**Aim of the task:** Reproduce the listing word for word, starting at the line that contains "Viewport: 820px width, 614px height." and ending at the line that contains "click(x=363, y=262)". Leave out the pictures.
##### Records supplied
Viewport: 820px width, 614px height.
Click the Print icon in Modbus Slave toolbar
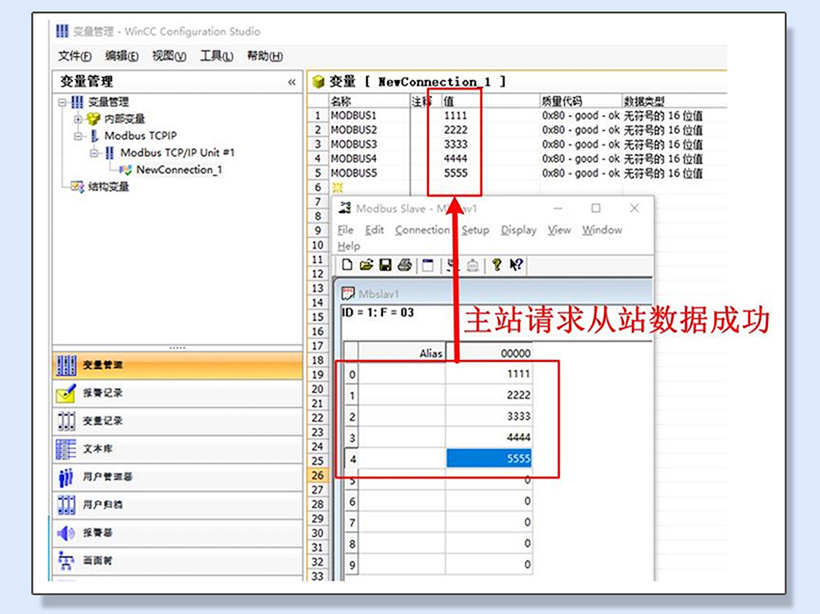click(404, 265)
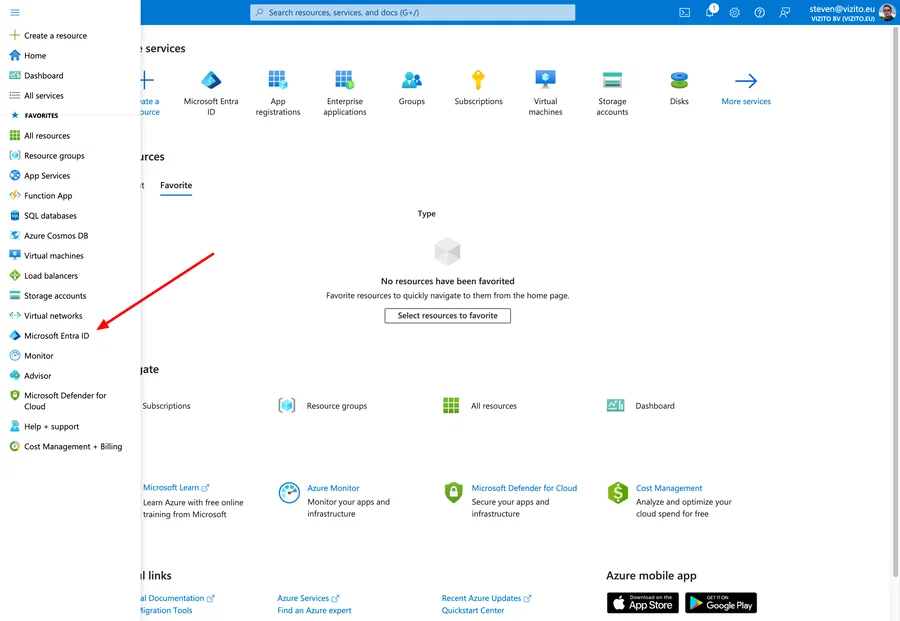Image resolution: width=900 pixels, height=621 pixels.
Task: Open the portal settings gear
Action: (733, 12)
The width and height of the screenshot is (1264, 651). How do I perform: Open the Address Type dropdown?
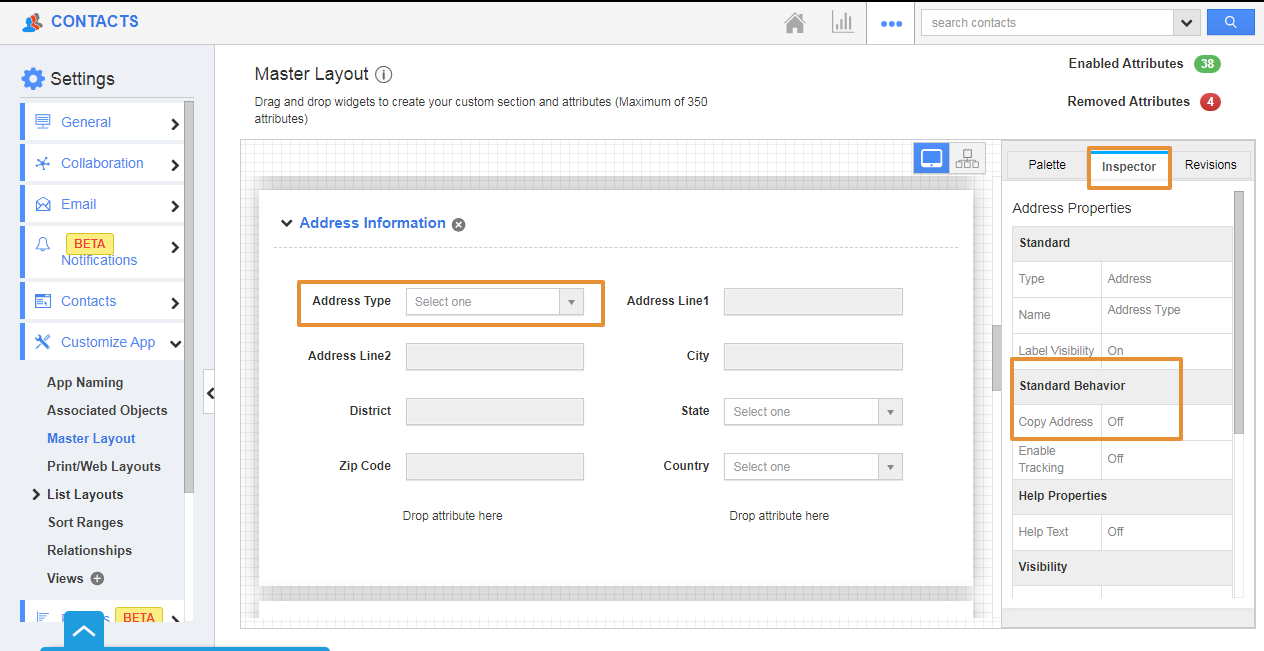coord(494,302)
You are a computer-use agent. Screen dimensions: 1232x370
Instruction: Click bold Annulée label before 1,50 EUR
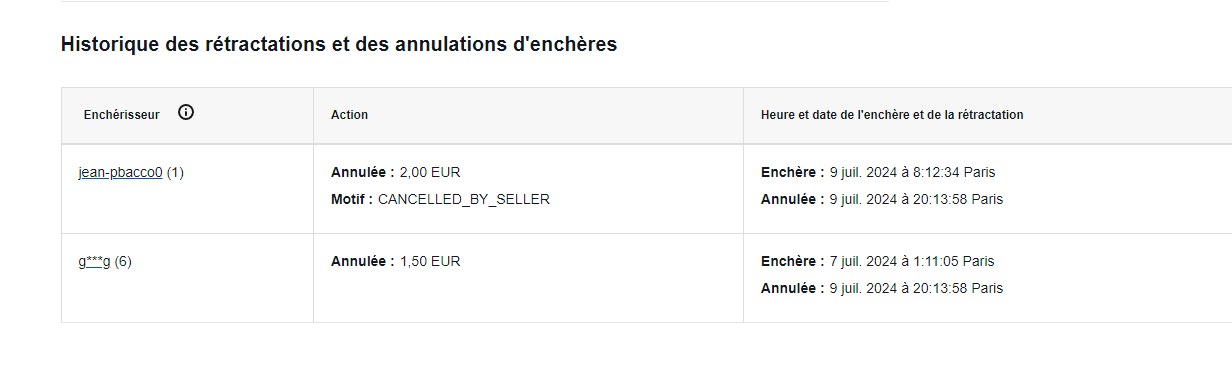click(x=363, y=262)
##########
##### Records supplied
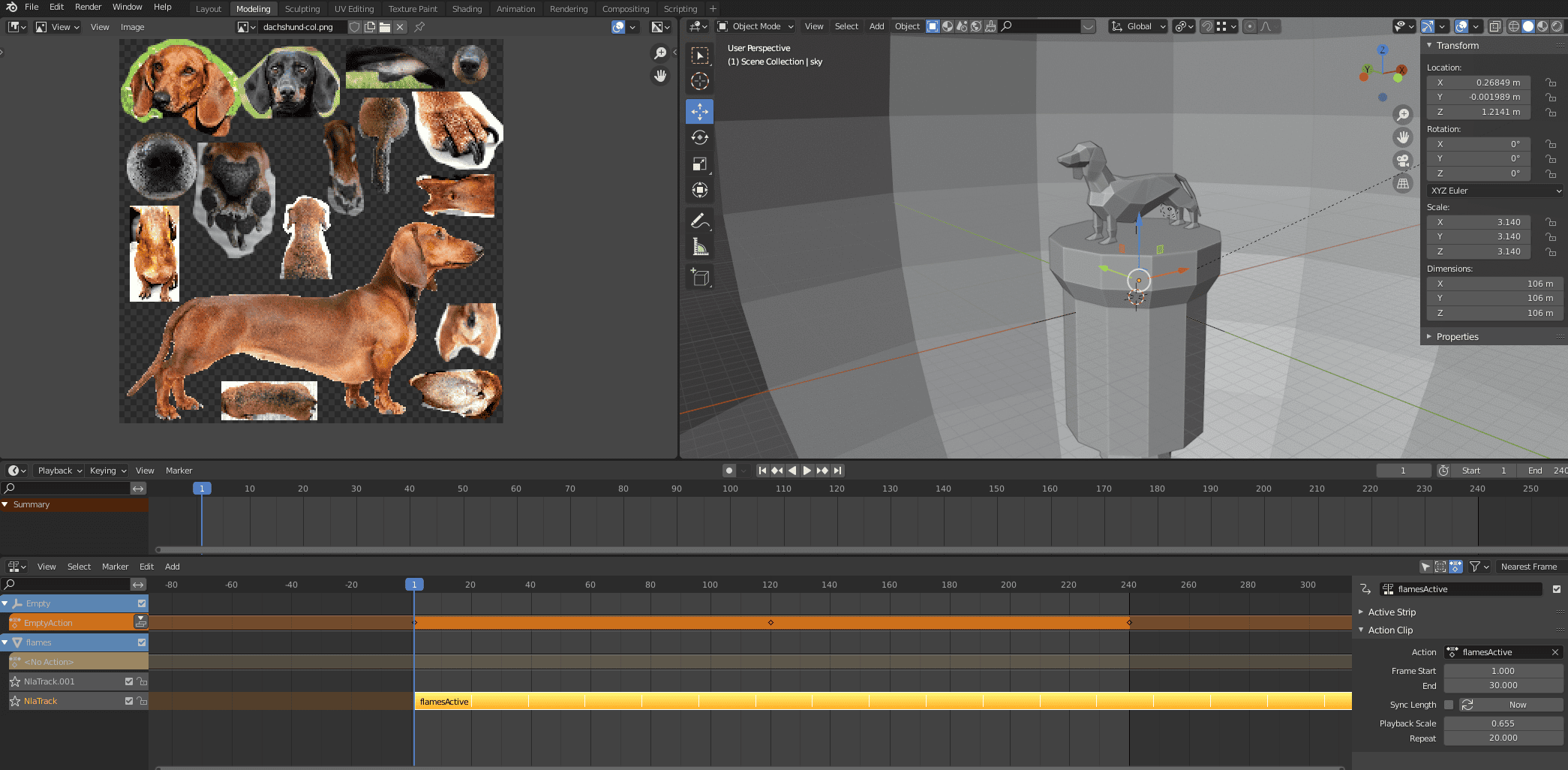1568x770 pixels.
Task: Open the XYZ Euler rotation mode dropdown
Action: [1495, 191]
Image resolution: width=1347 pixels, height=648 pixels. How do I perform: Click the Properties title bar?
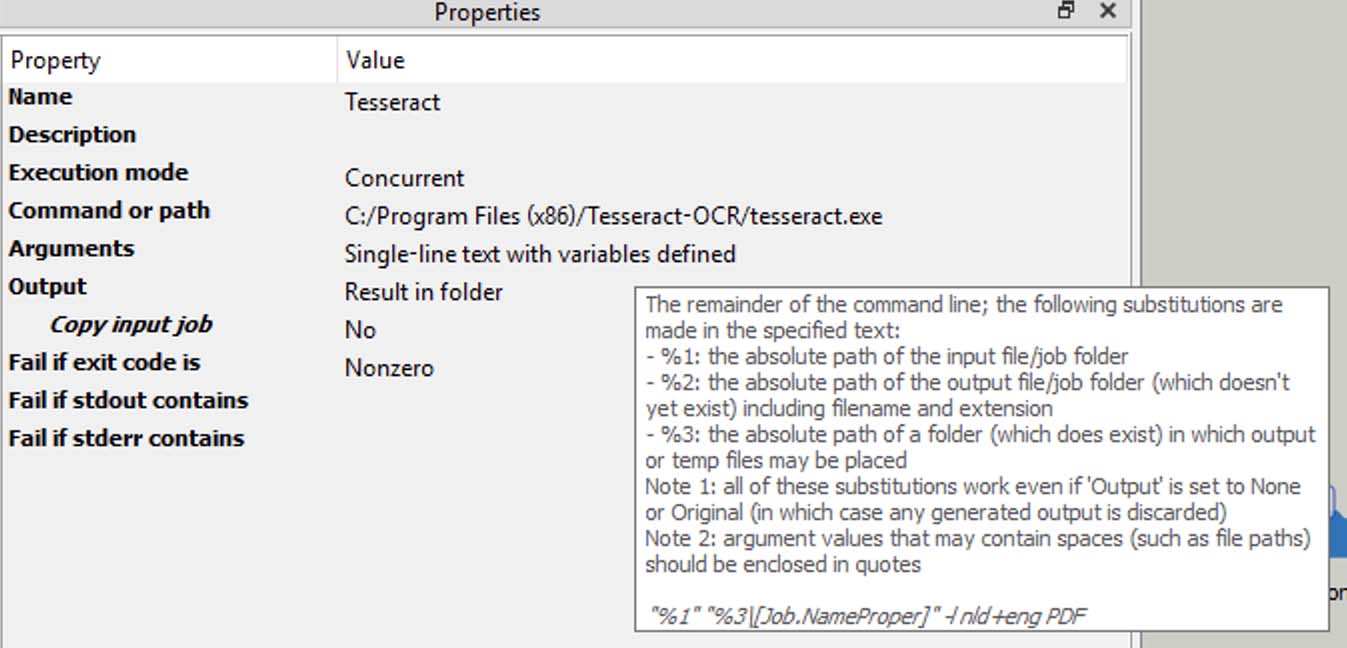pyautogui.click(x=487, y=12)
##########
**Written reply:**
Viewport: 820px width, 614px height.
Click the Print icon in Modbus Slave toolbar
click(404, 265)
Image resolution: width=900 pixels, height=621 pixels.
Task: Open the portal settings gear
Action: (733, 12)
The width and height of the screenshot is (1264, 651). How do I perform: Open the Address Type dropdown?
coord(494,302)
You are a computer-use agent. Screen dimensions: 1232x370
Instruction: Click bold Annulée label before 1,50 EUR
click(x=363, y=262)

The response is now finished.